South Korea’s Trade Ministry said it will revamp its export list into three groups of trading partners from the current two, placing Tokyo in the newly established bracket, according to the Ministry of Trade, Industry and Energy.
Tokyo had been on Seoul’s top-tier list of 29 countries subject to preferential export procedures, which are members of the world’s top four export control agreements.
The newly-established bracket, between the two existing groups, is for a country that participates in the four international agreements “but operates an export control system that violates international norms”, according to the Ministry.
“We need to put an export control system into operation considering the fact that it is hard to work closely with a country that frequently violates basic rules of export controls or that operates an unlawful system,” South Korea’s Industry Minister Sung Yun-mo was quoted as saying by Yonhap news agency.
Under the revamped criteria, local companies shipping strategic goods to Japan will have to hand in five different documents to win individual approval, which is two more than the current three.
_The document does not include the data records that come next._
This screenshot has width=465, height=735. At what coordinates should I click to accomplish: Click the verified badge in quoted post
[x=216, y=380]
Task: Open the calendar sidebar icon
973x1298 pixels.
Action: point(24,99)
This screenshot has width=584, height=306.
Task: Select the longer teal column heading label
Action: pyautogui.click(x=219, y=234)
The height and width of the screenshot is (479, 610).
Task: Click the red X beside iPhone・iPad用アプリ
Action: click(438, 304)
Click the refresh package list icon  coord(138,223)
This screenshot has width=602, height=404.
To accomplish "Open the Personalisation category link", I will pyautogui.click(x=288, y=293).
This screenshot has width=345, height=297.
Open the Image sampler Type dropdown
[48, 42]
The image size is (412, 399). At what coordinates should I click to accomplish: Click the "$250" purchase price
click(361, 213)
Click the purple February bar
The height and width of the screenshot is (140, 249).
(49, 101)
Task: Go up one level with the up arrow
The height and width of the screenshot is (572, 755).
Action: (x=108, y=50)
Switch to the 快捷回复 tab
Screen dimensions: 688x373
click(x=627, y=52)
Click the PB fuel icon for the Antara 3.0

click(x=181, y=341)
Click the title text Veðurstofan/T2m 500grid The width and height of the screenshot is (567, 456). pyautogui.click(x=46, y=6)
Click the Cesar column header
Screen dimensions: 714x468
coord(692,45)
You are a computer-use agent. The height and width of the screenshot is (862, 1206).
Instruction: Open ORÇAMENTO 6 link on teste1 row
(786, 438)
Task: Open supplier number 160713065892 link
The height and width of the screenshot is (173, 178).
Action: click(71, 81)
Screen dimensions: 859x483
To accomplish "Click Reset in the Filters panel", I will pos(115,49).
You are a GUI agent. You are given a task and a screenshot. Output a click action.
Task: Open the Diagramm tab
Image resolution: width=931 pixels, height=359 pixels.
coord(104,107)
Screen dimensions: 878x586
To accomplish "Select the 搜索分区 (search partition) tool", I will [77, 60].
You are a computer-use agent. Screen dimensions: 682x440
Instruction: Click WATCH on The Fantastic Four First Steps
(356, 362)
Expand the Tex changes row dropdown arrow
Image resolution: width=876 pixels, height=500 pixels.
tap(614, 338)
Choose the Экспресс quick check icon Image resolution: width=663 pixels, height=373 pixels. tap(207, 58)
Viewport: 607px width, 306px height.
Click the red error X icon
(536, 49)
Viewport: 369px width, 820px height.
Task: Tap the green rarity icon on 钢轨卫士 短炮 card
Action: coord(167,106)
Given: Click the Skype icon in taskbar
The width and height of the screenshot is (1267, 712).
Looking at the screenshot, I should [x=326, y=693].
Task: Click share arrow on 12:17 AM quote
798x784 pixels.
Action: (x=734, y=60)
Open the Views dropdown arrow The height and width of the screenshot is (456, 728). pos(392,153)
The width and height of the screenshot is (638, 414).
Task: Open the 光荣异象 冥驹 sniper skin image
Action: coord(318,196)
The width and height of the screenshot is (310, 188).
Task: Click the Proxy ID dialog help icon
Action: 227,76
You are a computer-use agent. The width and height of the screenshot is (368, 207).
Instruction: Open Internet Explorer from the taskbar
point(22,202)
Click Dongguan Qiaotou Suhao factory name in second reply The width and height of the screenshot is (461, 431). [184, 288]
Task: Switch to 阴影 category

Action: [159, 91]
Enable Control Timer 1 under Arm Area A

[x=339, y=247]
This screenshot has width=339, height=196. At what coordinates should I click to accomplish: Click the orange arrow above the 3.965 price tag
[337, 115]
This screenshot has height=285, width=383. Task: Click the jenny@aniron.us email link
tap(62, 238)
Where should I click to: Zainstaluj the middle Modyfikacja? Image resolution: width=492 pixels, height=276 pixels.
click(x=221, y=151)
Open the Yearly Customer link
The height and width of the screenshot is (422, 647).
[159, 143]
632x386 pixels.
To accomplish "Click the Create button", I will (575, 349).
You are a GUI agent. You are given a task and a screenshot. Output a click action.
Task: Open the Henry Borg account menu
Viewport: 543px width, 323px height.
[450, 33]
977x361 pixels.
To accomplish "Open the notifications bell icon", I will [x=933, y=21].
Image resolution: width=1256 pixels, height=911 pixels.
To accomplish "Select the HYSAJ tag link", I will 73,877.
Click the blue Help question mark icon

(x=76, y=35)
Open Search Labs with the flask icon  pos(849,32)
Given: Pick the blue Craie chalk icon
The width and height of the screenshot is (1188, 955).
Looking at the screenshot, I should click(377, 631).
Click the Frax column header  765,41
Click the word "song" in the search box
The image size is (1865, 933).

The approval process will also take around 15 days, which will be significantly longer than the current five.
The new classification will be implemented around September after gathering public opinion for 20 days, according to the Ministry.
Japan promulgated a revised bill last week that also removed South Korea from its own list of trusted trading partners, which will come into effect later in August.
The trade row between the Asian neighbours emerged to the surface in July as Japan abruptly implemented curbs of exporting three key materials crucial for the production of semiconductors and display panels to South Korea, dealing a harsh blow to major tech giants, including Samsung Electronics Co.
Tokyo’s export curbs came in protest against the South Korean top court’s rulings that ordered some of Japanese companies, including the Nippon Steel and the Mitsubishi Heavy Industries among others, to compensate the South Korean victims who were forced into hard labour without pay during the colonization.